| Required work |
Count the lines in the records below that contain the string "Task", treating uppercase and lowercase as different. Reply with the number only.

--- BEGIN ---

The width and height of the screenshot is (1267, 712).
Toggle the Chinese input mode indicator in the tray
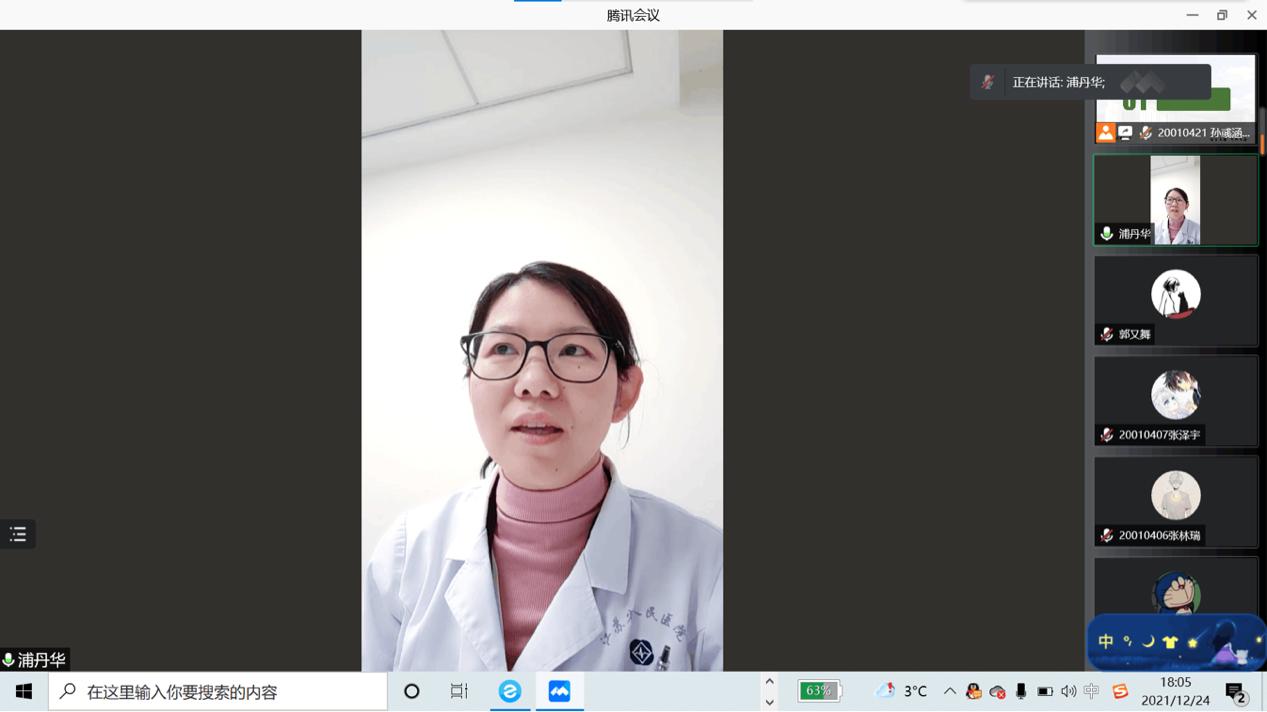(x=1092, y=691)
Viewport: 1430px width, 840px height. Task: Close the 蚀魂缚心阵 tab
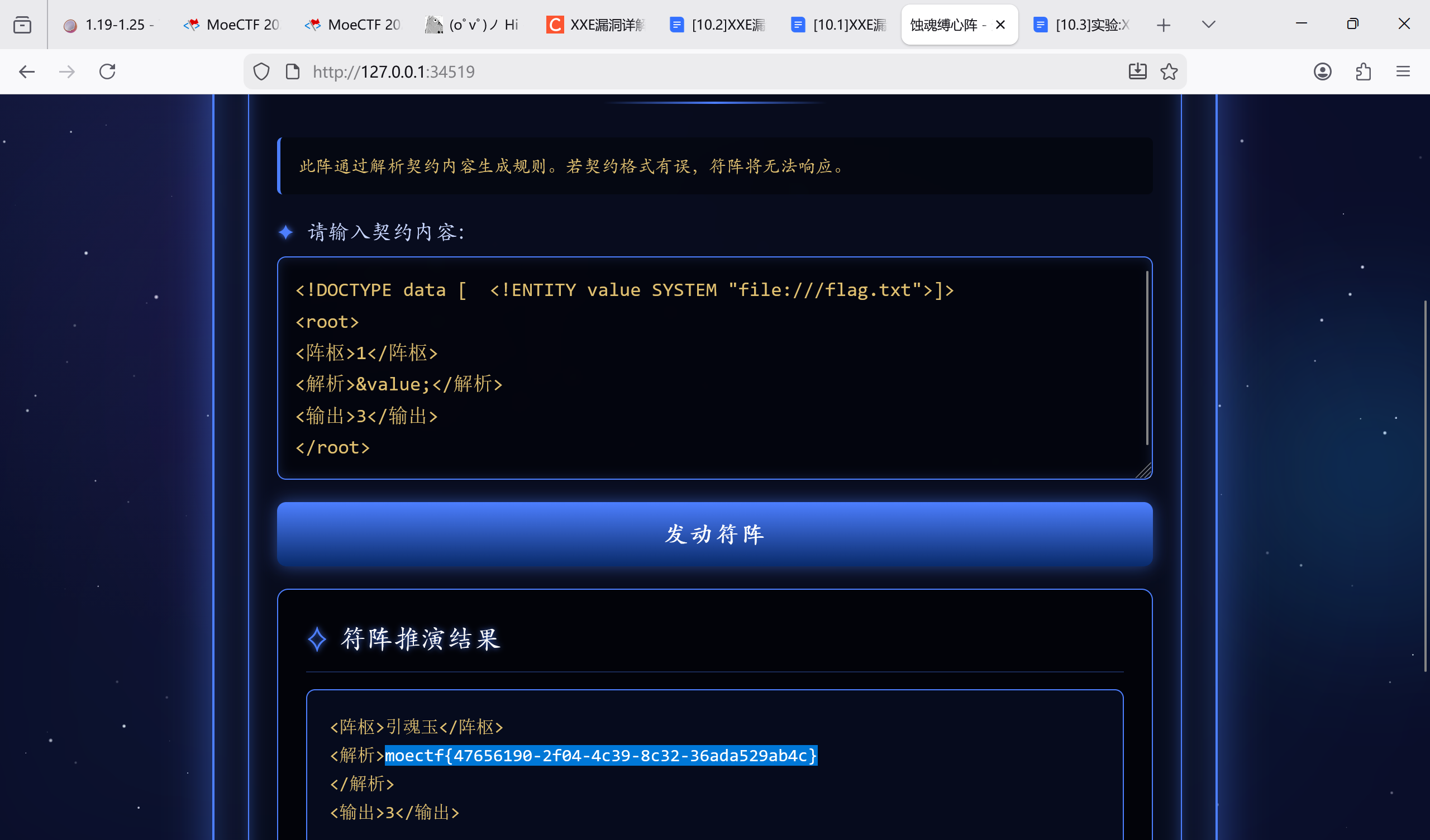pyautogui.click(x=1000, y=25)
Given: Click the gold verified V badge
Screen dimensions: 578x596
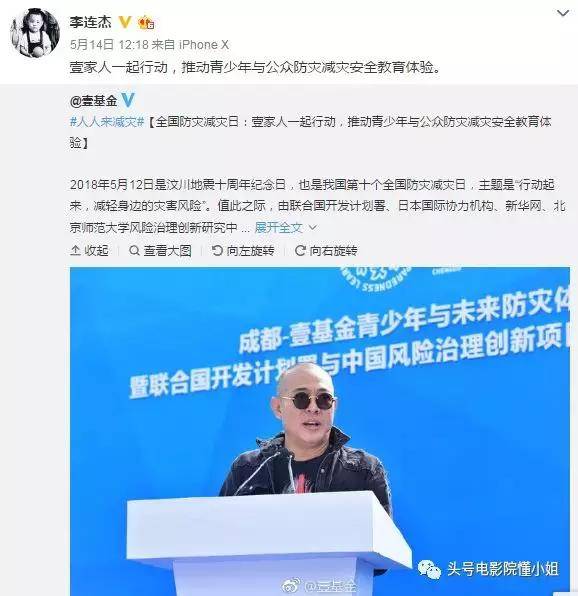Looking at the screenshot, I should click(x=125, y=22).
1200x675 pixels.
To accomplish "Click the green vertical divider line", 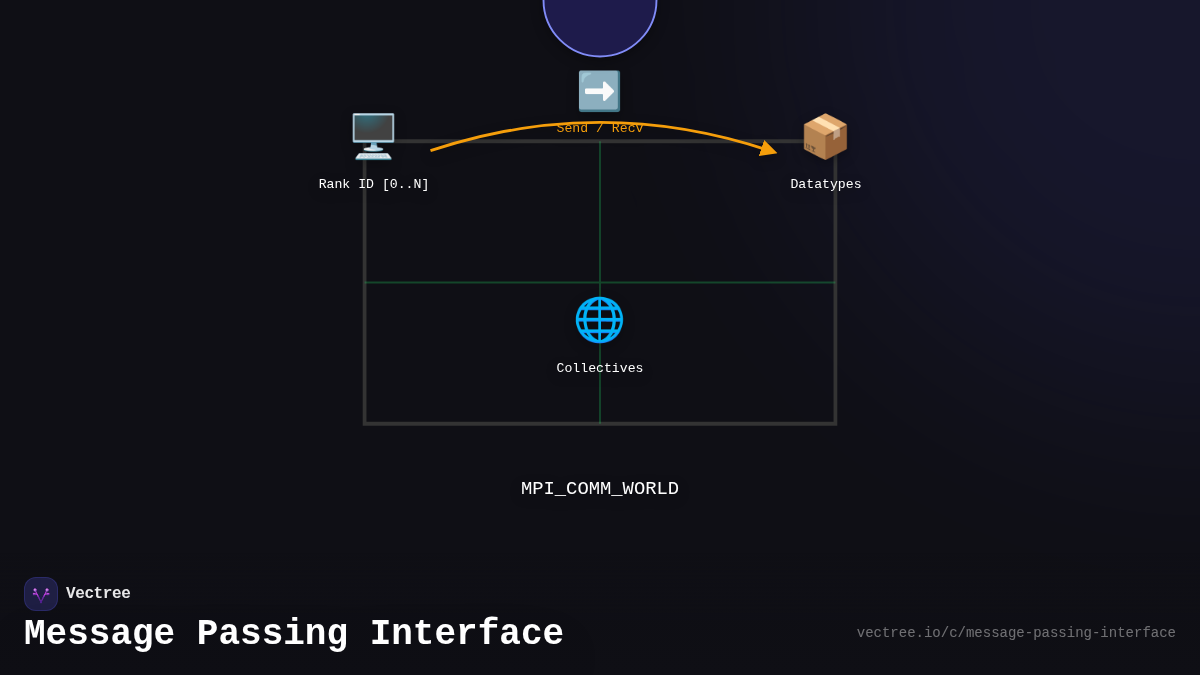I will pos(600,230).
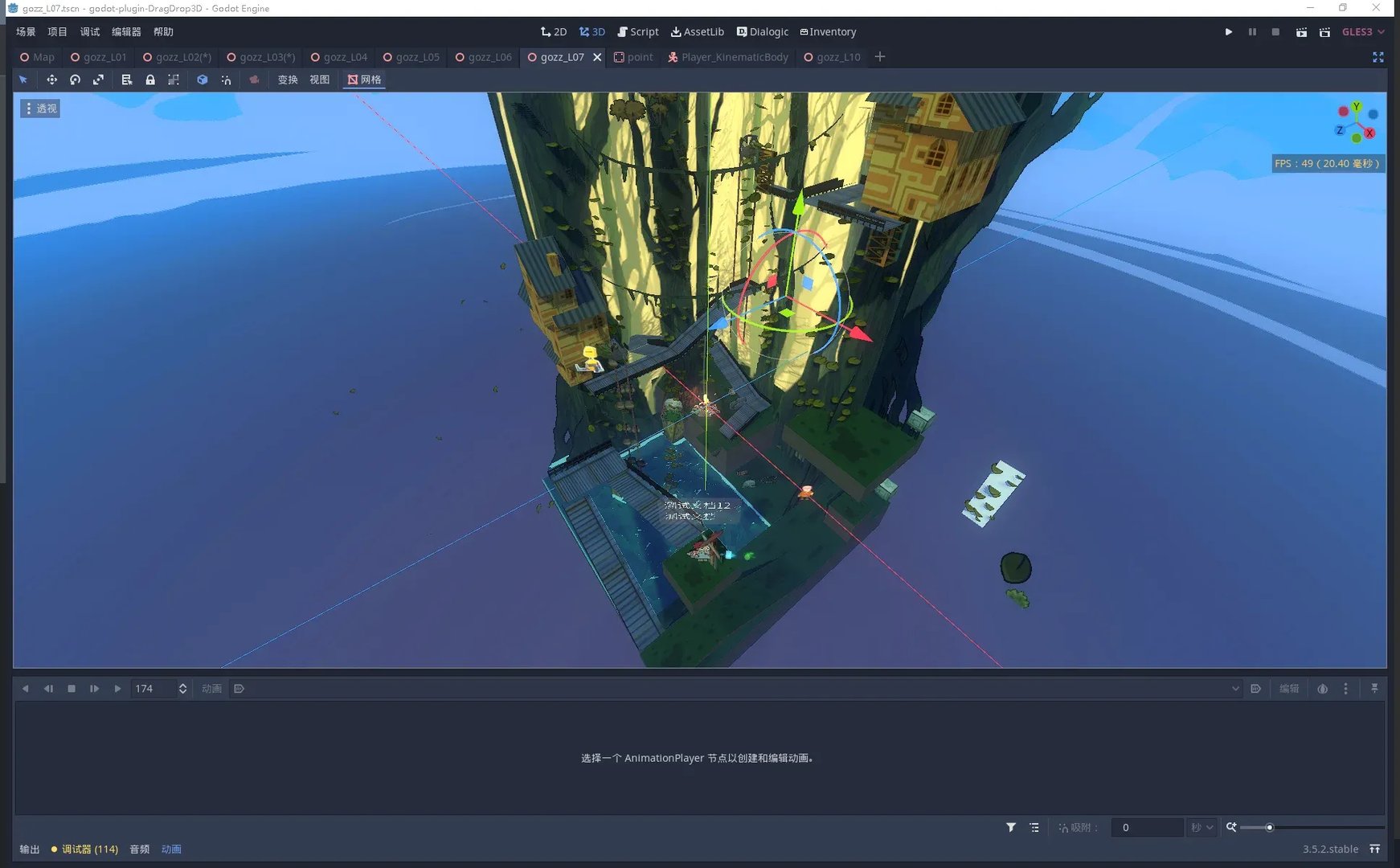Click the lock selected node icon
Viewport: 1400px width, 868px height.
pyautogui.click(x=150, y=80)
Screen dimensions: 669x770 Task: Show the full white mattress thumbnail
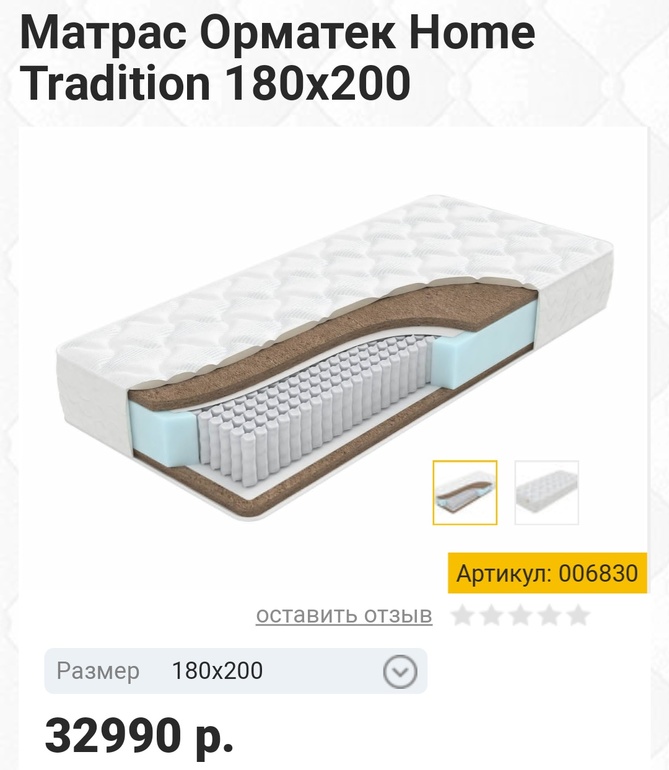pyautogui.click(x=546, y=492)
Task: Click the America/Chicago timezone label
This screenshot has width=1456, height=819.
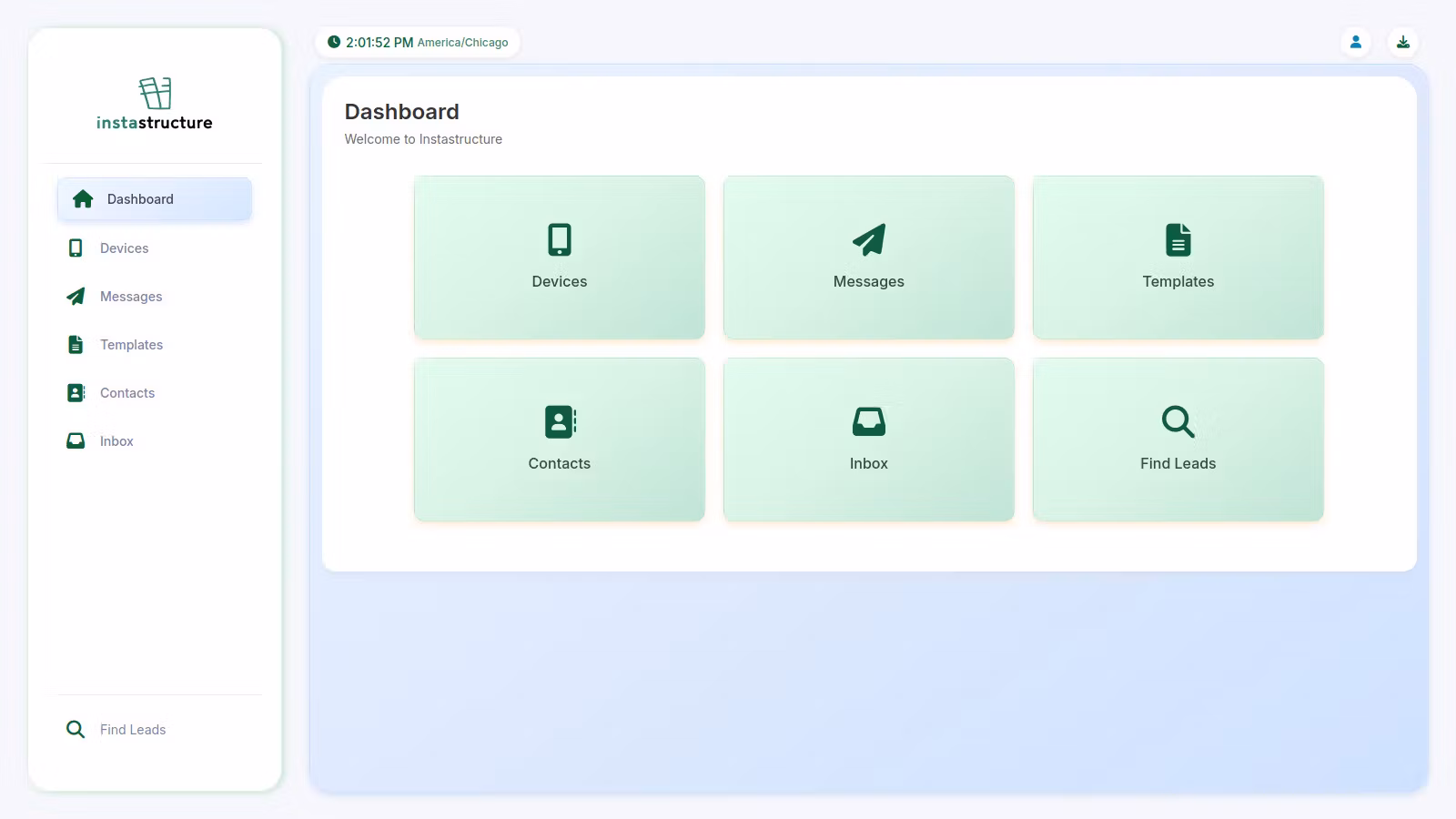Action: [x=462, y=43]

--- END ---

| Response below |
3